# STATED TASK
Please substitute "screen assistant" for each "GUI agent" in the lines below. Leave everything else unchanged.

Entries drawn from a collection:
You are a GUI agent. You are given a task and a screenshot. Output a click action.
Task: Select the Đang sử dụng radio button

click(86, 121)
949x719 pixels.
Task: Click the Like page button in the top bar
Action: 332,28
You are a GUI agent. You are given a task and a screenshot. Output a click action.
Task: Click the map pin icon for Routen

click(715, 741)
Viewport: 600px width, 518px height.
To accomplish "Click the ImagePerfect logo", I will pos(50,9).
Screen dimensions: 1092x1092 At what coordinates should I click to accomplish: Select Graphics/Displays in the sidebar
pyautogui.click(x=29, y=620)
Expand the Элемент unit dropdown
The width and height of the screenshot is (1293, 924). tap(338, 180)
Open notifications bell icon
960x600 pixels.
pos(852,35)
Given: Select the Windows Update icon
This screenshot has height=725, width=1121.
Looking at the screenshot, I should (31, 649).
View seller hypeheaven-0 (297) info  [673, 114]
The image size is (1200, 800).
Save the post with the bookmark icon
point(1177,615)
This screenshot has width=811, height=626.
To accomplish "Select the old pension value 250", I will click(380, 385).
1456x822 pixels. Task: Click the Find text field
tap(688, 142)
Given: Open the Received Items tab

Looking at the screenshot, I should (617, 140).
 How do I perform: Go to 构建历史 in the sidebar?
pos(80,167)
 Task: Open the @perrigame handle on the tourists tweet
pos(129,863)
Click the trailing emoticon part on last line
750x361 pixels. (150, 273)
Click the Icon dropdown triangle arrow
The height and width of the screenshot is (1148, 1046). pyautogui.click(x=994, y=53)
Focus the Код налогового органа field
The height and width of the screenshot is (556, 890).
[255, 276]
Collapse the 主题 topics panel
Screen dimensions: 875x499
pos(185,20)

# WRITTEN REPLY
You are a screen assistant. You are given a task and a screenshot. Output a click action.
Task: Select the Đang sử dụng radio button

click(86, 121)
949x719 pixels.
Task: Click the Like page button in the top bar
Action: 332,28
You are a screen assistant. You are given a task and a screenshot. Output a click action.
Task: Click the map pin icon for Routen

click(715, 741)
Viewport: 600px width, 518px height.
To accomplish "Click the ImagePerfect logo", I will pos(50,9).
Screen dimensions: 1092x1092 At what coordinates should I click to accomplish: Select Graphics/Displays in the sidebar
pyautogui.click(x=29, y=620)
Expand the Элемент unit dropdown
The width and height of the screenshot is (1293, 924). tap(338, 180)
Open notifications bell icon
960x600 pixels.
pos(852,35)
Given: Select the Windows Update icon
This screenshot has height=725, width=1121.
Looking at the screenshot, I should (31, 649).
View seller hypeheaven-0 (297) info  [673, 114]
The image size is (1200, 800).
Save the post with the bookmark icon
point(1177,615)
This screenshot has width=811, height=626.
To accomplish "Select the old pension value 250", I will click(380, 385).
1456x822 pixels. Task: Click the Find text field
tap(688, 142)
Given: Open the Received Items tab

Looking at the screenshot, I should (617, 140).
 How do I perform: Go to 构建历史 in the sidebar?
pos(80,167)
 Task: Open the @perrigame handle on the tourists tweet
pos(129,863)
Click the trailing emoticon part on last line
750x361 pixels. (150, 273)
Click the Icon dropdown triangle arrow
The height and width of the screenshot is (1148, 1046). pyautogui.click(x=994, y=53)
Focus the Код налогового органа field
The height and width of the screenshot is (556, 890).
[255, 276]
Collapse the 主题 topics panel
Screen dimensions: 875x499
pos(185,20)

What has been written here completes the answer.